Fri, 26 Feb 1999

Firms slowing down but optimistic in Taiwan

By Annie Huang

KAOHSIUNG, Taiwan (AP): The Asian crisis never threw Taiwan into recession.

The key to the island's success is a backbone of small and medium size businesses that are big enough to keep the economy sound but small and nimble enough to change with the times.

Take Kwang Yang Motor Co., a motorcycle manufacturer that had just finished a US$20 million plant in Indonesia last May when riots broke out, forcing the company to put off operations indefinitely.
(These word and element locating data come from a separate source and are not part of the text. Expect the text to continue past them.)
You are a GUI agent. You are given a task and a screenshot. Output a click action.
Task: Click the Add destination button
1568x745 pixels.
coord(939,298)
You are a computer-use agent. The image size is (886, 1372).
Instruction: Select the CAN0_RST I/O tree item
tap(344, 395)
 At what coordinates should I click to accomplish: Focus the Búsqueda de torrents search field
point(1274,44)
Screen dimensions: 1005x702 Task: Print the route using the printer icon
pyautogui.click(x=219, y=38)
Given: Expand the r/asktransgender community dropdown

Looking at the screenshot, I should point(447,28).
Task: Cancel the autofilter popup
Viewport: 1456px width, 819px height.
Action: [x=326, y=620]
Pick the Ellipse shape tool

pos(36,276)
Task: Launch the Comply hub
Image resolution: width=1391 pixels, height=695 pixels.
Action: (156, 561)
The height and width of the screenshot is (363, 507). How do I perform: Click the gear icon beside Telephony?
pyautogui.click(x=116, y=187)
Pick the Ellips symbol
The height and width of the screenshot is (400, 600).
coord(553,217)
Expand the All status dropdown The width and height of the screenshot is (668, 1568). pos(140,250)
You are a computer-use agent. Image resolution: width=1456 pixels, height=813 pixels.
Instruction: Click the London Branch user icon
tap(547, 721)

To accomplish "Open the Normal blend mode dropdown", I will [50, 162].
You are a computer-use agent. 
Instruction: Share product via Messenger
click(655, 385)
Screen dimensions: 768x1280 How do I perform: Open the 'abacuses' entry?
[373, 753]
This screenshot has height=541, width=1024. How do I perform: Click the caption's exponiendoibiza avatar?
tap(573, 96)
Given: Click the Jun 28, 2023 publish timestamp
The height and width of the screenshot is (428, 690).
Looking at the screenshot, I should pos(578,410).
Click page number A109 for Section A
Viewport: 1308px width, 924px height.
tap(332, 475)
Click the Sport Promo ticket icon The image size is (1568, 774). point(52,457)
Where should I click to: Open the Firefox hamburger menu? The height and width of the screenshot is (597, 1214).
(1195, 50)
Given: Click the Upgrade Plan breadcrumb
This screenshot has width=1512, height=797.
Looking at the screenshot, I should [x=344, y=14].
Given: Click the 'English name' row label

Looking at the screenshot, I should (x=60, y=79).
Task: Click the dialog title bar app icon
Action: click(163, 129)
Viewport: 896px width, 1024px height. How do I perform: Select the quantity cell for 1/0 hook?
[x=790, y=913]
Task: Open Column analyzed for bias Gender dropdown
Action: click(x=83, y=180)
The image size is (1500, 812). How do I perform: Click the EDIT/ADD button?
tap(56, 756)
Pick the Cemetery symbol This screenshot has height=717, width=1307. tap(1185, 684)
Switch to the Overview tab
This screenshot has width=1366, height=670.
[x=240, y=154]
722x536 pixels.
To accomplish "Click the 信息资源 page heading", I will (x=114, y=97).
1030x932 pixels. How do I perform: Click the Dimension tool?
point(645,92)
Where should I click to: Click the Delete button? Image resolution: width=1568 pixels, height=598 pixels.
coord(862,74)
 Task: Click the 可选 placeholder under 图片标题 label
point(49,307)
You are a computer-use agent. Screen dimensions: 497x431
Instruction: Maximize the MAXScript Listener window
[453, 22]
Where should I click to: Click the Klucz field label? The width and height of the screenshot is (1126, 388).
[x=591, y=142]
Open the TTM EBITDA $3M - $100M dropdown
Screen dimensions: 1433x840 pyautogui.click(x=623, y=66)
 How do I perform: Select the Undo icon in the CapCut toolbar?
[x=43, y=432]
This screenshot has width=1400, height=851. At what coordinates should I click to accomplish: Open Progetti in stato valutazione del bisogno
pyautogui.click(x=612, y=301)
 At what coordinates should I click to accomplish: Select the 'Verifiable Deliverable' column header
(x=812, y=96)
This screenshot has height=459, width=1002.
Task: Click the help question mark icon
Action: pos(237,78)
At the same time, revenues at its seven factories in mainland China were down 20 percent.

Kwang Yang bounced back by exploiting the drop in value of the Taiwanese dollar to double sales in Europe.

"When the market is down, we try to outdoor competitors with better marketing," sales manager Su Kuo-chang said.

Kaohsiung is the hub of hundreds of fastener makers and several steel mills that helped win Taiwan the nickname "the kingdom of fasteners."

Despite a slow Asian market, Taiwan's fastener exports grew 10 percent last year to 1.1 million tons, about 20 percent of world output.

Anchor Fasteners Industrial Co., which makes custom-designed goods, has intensified its efforts to develop better and higher- end products to invade the Japanese market.

Japan's "production costs are still much higher than ours," said James Lee, Anchor's vice president.

Still, Taiwan's total exports fell 9.4 percent last year to $110.6 billion, the biggest drop in 43 years. And bad loans held by banks soared and tightened bank credit has led to a string of corporate failures.

But analysts say the economy remains sound.

"Taiwanese have learned to do belt-tightening well," said Johnny Ni, director of the Small and Medium Business Administration. "In hard times, they cut costs, develop new products and look for new markets to prepare for the better times to come."